アルカナXVII

文字 Pilon (F,P) -- 数字 80

術士の星 : 希望


 F,P−80は神界にあっては不滅をあらわす。知識界にあっては霊を啓発する内なる光をあらわす。物理界にあっては希望をあらわす。

 アルカナXVIIは七つの星に囲まれ八本の光条を放つ輝星の姿であらわされる。星の下では裸女が金と銀のゴブレットから生命の水を不毛の大地に注いでいる。女の横では薔薇の花に蝶がとまっている。この女は希望の紋章であり、われらの悲しむべき時代に希望の露をふりそそぐ。その裸体は、すべてが奪われてもなお希望が残ることのあらわれである。頭上の八光条の星は、黙示録の七つの封印すなわち七惑星すなわち他の七つの星とともに宿命を象徴する。蝶は死の向こうにある復活のしるしである。

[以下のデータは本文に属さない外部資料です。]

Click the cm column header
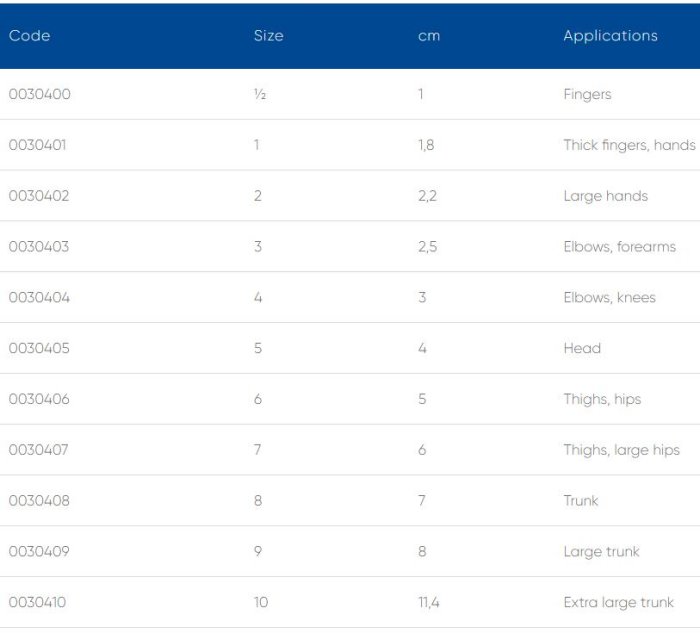The height and width of the screenshot is (633, 700). tap(428, 36)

 大地の息子よ、心に刻むがよい。希望は信仰の姉妹なり。激情と過ちを捨て、真の知識の神秘を学ぶがよい。されば神秘の鍵はそなたに与えられらるであろう。さすれば神聖なる光が秘められし聖域より輝き、未来の闇をけちらして幸福への道を明らかにするであろう。人生においてなにが起きようとも希望の花を手折ってはならない。さればそなたは信仰の果実を受け取るであろう。

‐‐ ポール・クリスチャン 『魔術の歴史と実践』(1871)

参考


エリファス・レヴィ 「サタンの聖堂の崩落をあらわす16番ののち、われわれは17番にすばらしい紋章を見出す。若き不滅の乙女が裸体で金銀二つの水差しから不毛の大地に世界生命の水を注ぐ。すぐそばの花咲く潅木には魂の蝶が羽を休める。頭上では八光条の星が7つの星に囲まれて輝いている」-- 『高等魔術の教理と儀式』 (1855)


パピュス 「裸女が二つの杯から世界生命の水をそそぐ。乙女は7つの星を冠とする。そのただなかにひときわ大きな星が輝く。そばでは鴇(ときに蝶)が花(あるいは潅木)のうえにとまる」 -- 『ボヘミアンのタロット』 (1889)


ウェストコット 「第17のタロット・トランプは星と称される。全裸の女性が海と陸地にまたがってひざまづき、各々の手にもつ瓶から水を注いでいる。ふたつの流れは足元で川を形成する。頭上には八本の光条を持つ星があり、小さな7つの星に囲まれている。女の右側には潅木が茂っており、そのうえにヘルメスの鳥がとまっている」 -- 『サンクタム・レグナム』 (1896)


ウェイト 「八本の光条を持つ大きな輝星が七つの、やはり八本の光条を持つ星に囲まれる。前景の女性は全裸である。左膝は陸上にあるが、右足は水中にある。大きな瓶から生命の水を注ぎ、陸海を潤している。背後の小高い土地に潅木があり、鳥がとまっている」 -- 『タロット図解』 (1911)



解説 : 西洋のイコノグラフィーでは、水瓶から水を注ぐ人物像は基本的に川をあらわす。この札は天の川を表現していると見なすのが一番素直であろう。ウェストコットのいう「ヘルメスの鳥」とはイビスすなわち鴇のこと。これを蝶とするのはフランス流であり、後年のウィルト版でも蝶になっている。おもしろいのはクリスチャンの影響下にある各種エジプシャン・タロットの「星」が蝶を採用する点であろう。